Artist Mark - amen, brother. I have the same thoughts. I've searched Dr. Google so much all the links come back purple, that I've looked at them already. I've searched BCR vs Gleason score endlessly, with no success. As far as I can see, there just aren't studies to show the BCR PSA levels vs Gleason score. It's been a long time, but there was a study showing PSA production for various Gleason cell types. I gotta dig for that one...
So cases like mine, that's all G9, show a relatively low PSA (say 5.2), but in reality with a lower G score that would be more like 15 or more.
Man, it took me a while to find this thread! I remembered JNF and I talking about
this a long time ago.Do Gleason 9s not make much PSA?
from JNF's June 17, 2013 entry:Benign prostate cells give off about .066 PSA per cubic centimeter of mass. Cancer gives off much more PSA per cc of mass and in declining order. Gleason 6 gives about 4 PSA per cc, G7 is about 3 PSA per cc, G8 about 2 PSA per cc, G9 about 1 PSA per cc and G10 less than 1 PSA per cc. These are my roundings of the averages from Strum's work in his book.
So, if the Phoenix definition of recurrence is 2 ng/dl above the nadir level after RT, is that true for ALL types of PCa? Or, would G9 cases be "recurring" at 1/3 to 1/4 of that? It's not clear that this was even a factor in the establishment of the Phoenix criterion.

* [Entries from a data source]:
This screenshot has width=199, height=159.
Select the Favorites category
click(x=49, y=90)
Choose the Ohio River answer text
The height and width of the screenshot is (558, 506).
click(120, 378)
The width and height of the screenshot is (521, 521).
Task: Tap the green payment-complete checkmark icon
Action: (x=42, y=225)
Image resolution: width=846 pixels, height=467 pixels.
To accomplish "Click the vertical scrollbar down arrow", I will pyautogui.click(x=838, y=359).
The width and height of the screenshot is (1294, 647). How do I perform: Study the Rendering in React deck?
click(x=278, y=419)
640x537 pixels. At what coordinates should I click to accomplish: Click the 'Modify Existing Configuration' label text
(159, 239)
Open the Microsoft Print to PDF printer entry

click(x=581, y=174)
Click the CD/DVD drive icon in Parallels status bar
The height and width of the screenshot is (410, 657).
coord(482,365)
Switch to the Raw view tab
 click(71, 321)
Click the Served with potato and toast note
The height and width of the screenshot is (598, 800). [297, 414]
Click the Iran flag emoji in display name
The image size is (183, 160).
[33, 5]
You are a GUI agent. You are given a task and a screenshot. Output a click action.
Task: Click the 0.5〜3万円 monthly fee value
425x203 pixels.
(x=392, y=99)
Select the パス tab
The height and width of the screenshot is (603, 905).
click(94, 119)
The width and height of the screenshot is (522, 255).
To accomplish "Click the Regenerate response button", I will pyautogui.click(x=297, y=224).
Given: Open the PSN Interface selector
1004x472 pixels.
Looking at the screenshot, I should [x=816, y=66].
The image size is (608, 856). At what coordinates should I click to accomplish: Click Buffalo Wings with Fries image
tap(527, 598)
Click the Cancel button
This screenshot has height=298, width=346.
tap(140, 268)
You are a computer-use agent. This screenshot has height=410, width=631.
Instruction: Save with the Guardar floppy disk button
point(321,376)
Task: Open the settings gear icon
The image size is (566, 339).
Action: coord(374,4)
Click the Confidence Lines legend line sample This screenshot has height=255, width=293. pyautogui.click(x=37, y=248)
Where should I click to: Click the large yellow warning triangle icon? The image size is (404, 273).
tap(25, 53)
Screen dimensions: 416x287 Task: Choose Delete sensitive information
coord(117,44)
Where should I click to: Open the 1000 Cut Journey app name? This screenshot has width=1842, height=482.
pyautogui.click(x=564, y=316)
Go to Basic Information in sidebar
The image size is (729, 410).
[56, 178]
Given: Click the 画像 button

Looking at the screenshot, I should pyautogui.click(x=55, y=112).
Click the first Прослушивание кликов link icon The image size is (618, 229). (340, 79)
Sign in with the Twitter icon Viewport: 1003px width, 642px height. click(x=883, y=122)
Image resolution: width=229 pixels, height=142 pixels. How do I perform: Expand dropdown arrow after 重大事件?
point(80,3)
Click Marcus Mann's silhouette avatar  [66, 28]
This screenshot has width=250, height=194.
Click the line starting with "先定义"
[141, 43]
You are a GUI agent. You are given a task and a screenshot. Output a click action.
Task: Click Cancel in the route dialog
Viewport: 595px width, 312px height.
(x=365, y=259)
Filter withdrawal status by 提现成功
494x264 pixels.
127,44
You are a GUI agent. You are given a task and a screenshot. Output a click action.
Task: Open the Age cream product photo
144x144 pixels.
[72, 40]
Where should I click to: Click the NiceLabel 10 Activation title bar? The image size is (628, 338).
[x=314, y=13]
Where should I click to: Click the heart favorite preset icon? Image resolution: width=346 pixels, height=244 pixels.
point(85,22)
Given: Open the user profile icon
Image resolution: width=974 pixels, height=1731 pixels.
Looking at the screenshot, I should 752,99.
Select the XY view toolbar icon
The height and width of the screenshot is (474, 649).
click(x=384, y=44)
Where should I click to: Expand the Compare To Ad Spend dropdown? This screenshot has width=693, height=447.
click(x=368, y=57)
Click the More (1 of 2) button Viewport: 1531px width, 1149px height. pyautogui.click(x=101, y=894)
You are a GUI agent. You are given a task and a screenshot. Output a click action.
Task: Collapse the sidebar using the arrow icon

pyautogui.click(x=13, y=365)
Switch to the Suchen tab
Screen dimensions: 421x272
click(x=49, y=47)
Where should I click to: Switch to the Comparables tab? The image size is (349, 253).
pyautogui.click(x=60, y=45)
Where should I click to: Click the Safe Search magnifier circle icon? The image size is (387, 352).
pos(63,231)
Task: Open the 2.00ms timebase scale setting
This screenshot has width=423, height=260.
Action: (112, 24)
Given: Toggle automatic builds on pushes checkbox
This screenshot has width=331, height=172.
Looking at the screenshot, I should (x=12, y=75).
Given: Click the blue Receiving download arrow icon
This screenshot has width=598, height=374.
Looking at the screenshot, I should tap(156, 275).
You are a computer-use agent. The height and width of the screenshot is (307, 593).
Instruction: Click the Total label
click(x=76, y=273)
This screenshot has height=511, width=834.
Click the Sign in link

* [Assignment]:
Extract the full forum post on PSA output and Gleason scores, reproducing every word and line without changes. These entries were drawn from a separate source.

* [Expected answer]:
Artist Mark - amen, brother. I have the same thoughts. I've searched Dr. Google so much all the links come back purple, that I've looked at them already. I've searched BCR vs Gleason score endlessly, with no success. As far as I can see, there just aren't studies to show the BCR PSA levels vs Gleason score. It's been a long time, but there was a study showing PSA production for various Gleason cell types. I gotta dig for that one...
So cases like mine, that's all G9, show a relatively low PSA (say 5.2), but in reality with a lower G score that would be more like 15 or more.
Man, it took me a while to find this thread! I remembered JNF and I talking about
this a long time ago.Do Gleason 9s not make much PSA?
from JNF's June 17, 2013 entry:Benign prostate cells give off about .066 PSA per cubic centimeter of mass. Cancer gives off much more PSA per cc of mass and in declining order. Gleason 6 gives about 4 PSA per cc, G7 is about 3 PSA per cc, G8 about 2 PSA per cc, G9 about 1 PSA per cc and G10 less than 1 PSA per cc. These are my roundings of the averages from Strum's work in his book.
So, if the Phoenix definition of recurrence is 2 ng/dl above the nadir level after RT, is that true for ALL types of PCa? Or, would G9 cases be "recurring" at 1/3 to 1/4 of that? It's not clear that this was even a factor in the establishment of the Phoenix criterion.